The performance of ResNet50 using CUDNN and CUBLAS is significantly slower compared to Cutlass

Hello! I am currently testing the ResNet50 model on NVIDIA’s 40G A100 platform using After utilizing Cutlass, the compiled ResNet50 is 2.9 times faster compared to compiling it with CUDNN and CUBLAS. However, I find it strange that Cutlass can achieve such a significant speed-up. Is there anything I am overlooking? Below are the specifics of my testing process:

In order to run the resnet50/ using TVM’s main branch API, I made some modifications to the testing scripts:Update to run on main branch of tvm. · umiswing/tvm-cutlass-eval@3b4bd37 · GitHub

Link to reproduce the testing (python

Performance using cutlass:

Execution time summary:
  mean (ms)   median (ms)    max (ms)     min (ms)     std (ms)
    1.7029       1.5734       1.8596       1.5677       0.1418

Performance using cudnn+cublas:

Execution time summary:
  mean (ms)   median (ms)    max (ms)     min (ms)     std (ms)
    4.7330       4.6858       5.0248       4.6459       0.0859

cuda version and hardware



tvm version

commit 1d145f112115ca20a0cd2e37a726b1d1519cac4b


@@ -46,7 +46,7 @@
 # - ON: enable CUDA with cmake's auto search
 # - OFF: disable CUDA
 # - /path/to/cuda: use specific path to cuda toolkit

 # Whether enable ROCM runtime
@@ -142,7 +142,7 @@ set(USE_MICRO_STANDALONE_RUNTIME OFF)
 # - OFF: disable llvm, note this will disable CPU codegen
 #        which is needed for most cases
 # - /path/to/llvm-config: enable specific LLVM when multiple llvm-dev is available.
+set(USE_LLVM /usr/bin/llvm-config-11)

 # Contrib libraries
@@ -217,10 +217,10 @@ set(USE_EDGETPU OFF)
 # - ON: enable cuDNN with cmake's auto search in CUDA directory
 # - OFF: disable cuDNN
 # - /path/to/cudnn: use specific path to cuDNN path

 # Whether use cuBLAS

 # Whether use MIOpen
@@ -416,7 +416,7 @@ set(USE_GTEST AUTO)

 # Enable using CUTLASS as a BYOC backend
 # Need to have USE_CUDA=ON

Indeed something seems off. Even on RTX 3070 I had a better result according to Have you tried nvprof?

Hi @masahi . I just ran a profiling on an A100, and I noticed that the GPU kernel times were similar. However, when compiling the model with CuDNN and CuBLAS, I discovered that the compiled model is taking a lot of time on cudaFree() and cudaStreamCreateWithFlag(), which are synchronous operations. This might be the reason why ResNet50 compiled with CuDNN and CuBLAS is running slow.

Links to profiling results:

Hi @masahi. Is this a performance issue with TVM or an expected acceleration since cutlass provides more fusion patterns, thereby avoiding the allocation and freeing of intermediate memory?

Not sure, but in general cuDNN shouldn’t be allocating a lot of intermediate memory. CUTLASS doesn’t allocate any temp storage for resnet at all.

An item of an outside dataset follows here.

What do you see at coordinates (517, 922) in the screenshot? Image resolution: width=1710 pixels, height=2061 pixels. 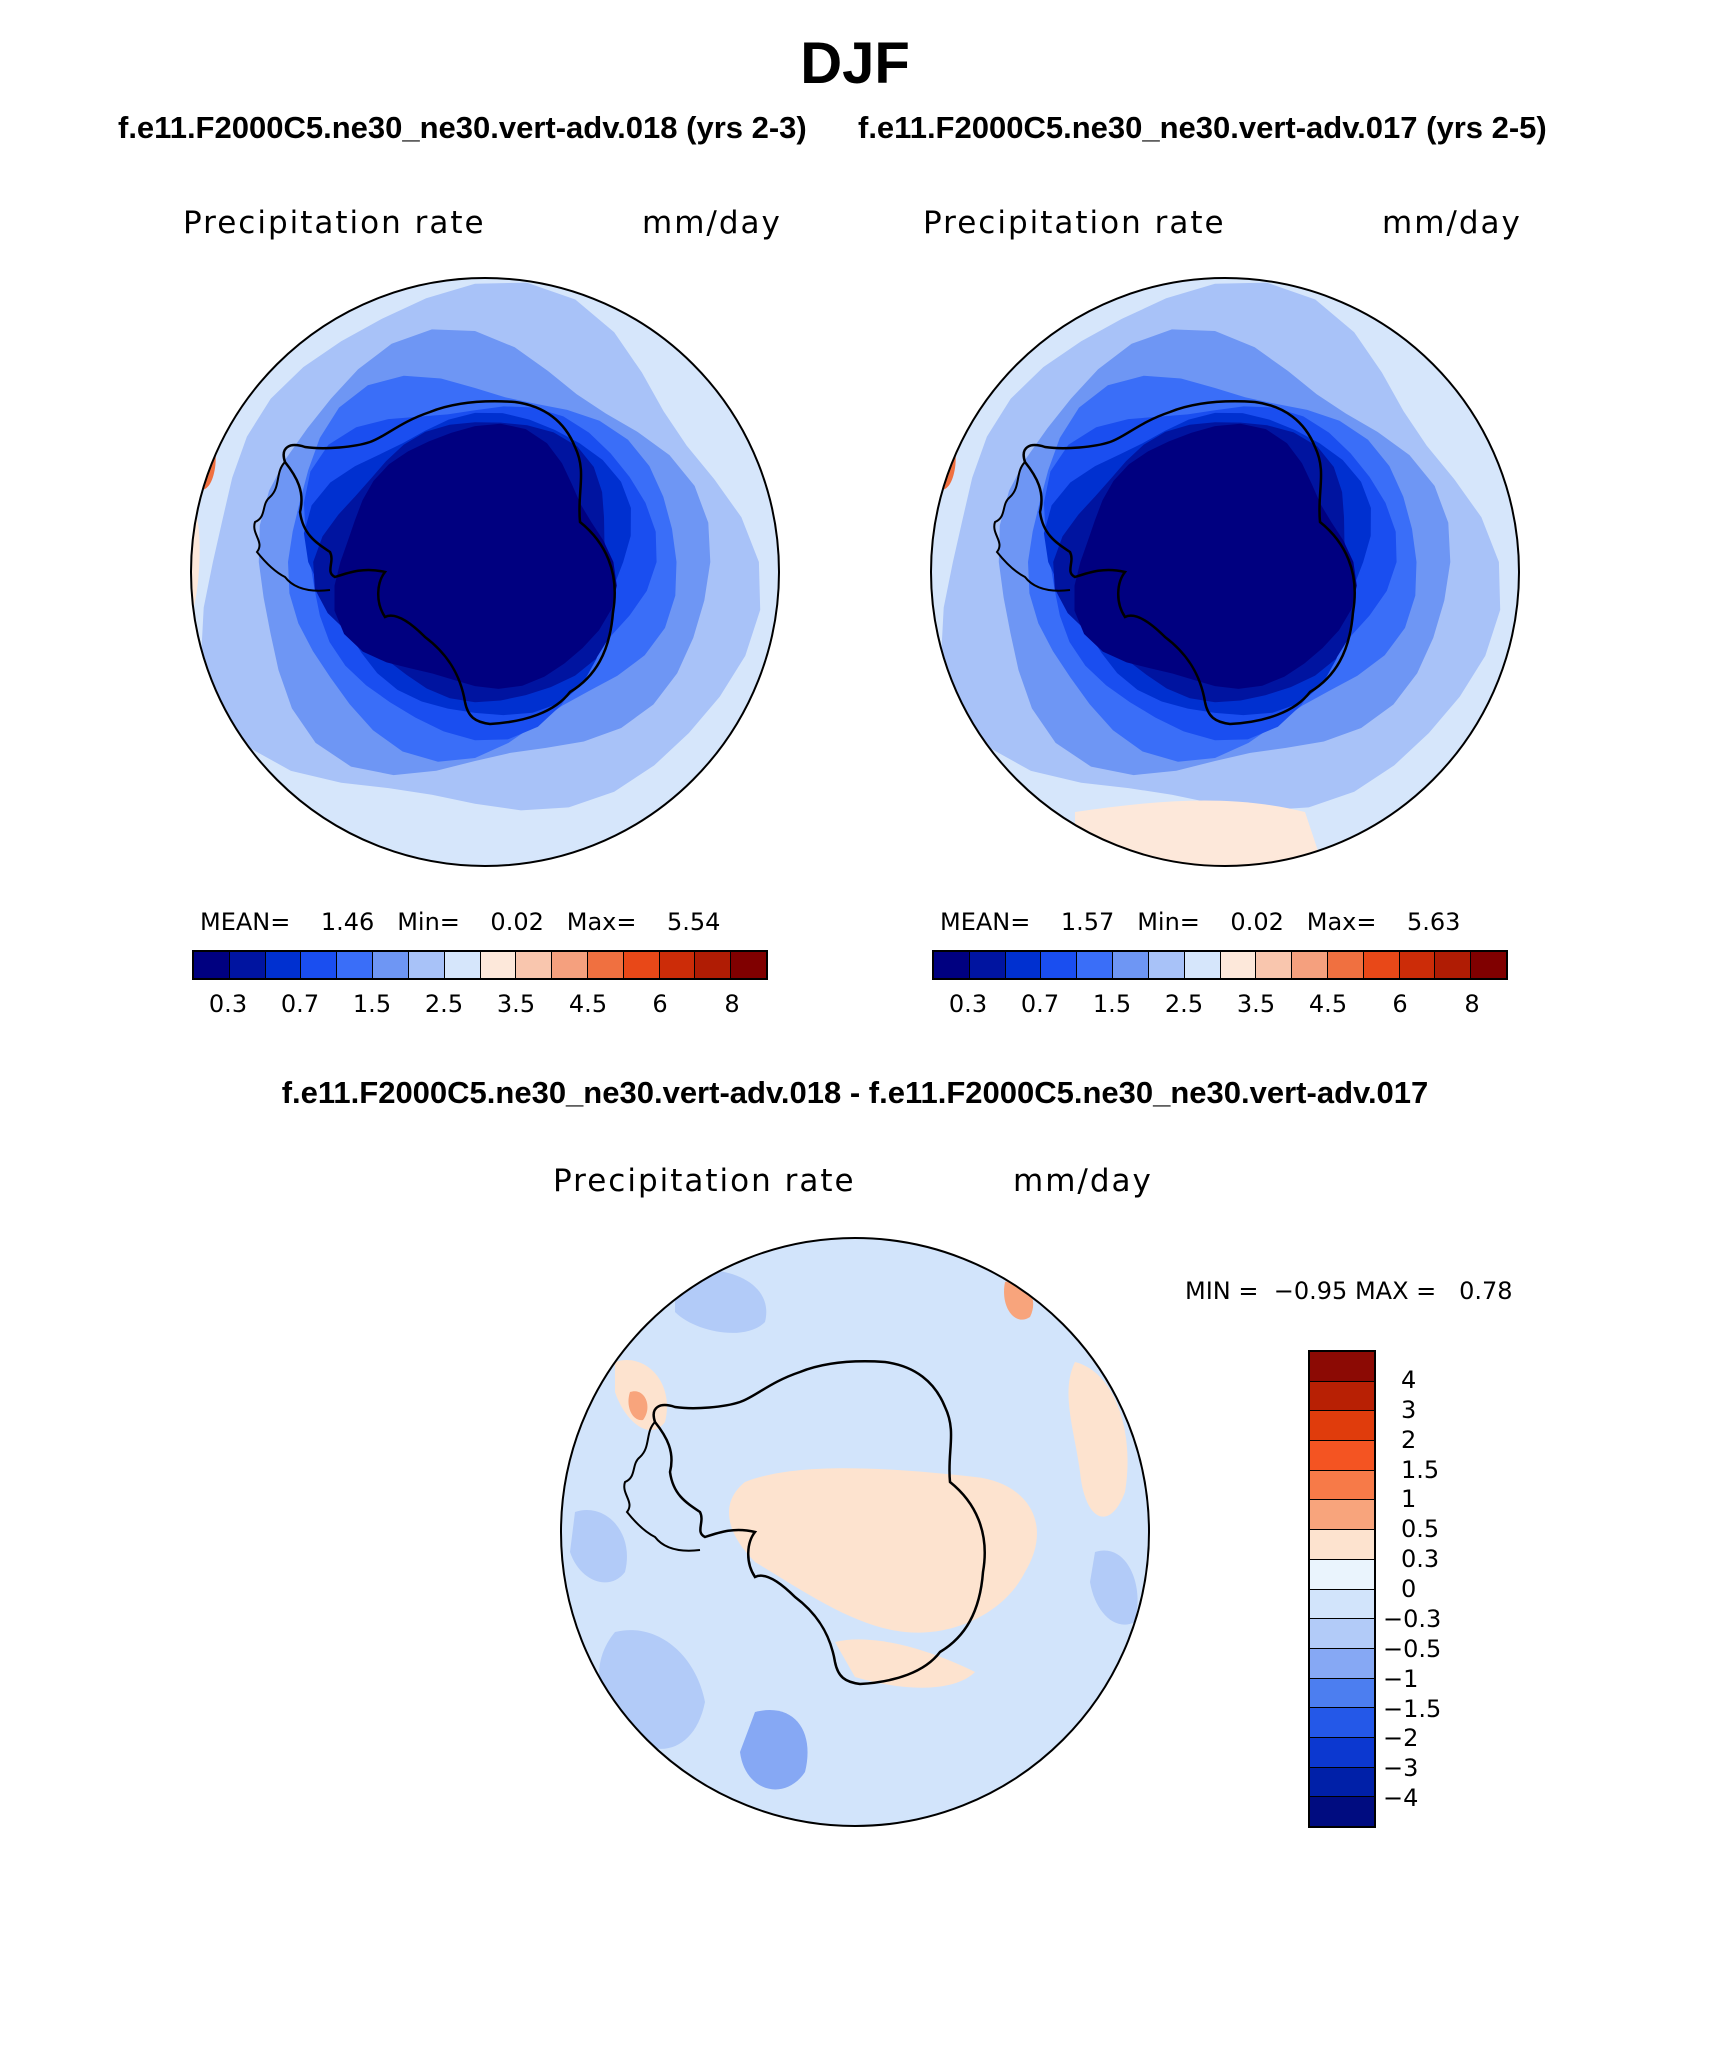 I see `left-min-value: 0.02` at bounding box center [517, 922].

Hi @masahi. Some update for this issue:

According to the timeline, when TVM compiles ResNet50 with cuDNN, sum of kernel’s duration is similar with ResNet50 compiled with cutlass, but ResNet50 compiled with cuDNN seems spends a lot of time on waiting something when executing the kernel, while model ResNet50 compiled with cutlass does not. The waiting behavior is strange but it could be another reason why ResNet50 compiled with cuDNN is so slow.

timeline of ResNet50 compiled with cuDNN

timeline of ResNet50 compiled with cutlass

Does TVM plan to debug with this issue recently?

No, at least I don’t have a plan to work on cuDNN related issues. We are happy with cutlass.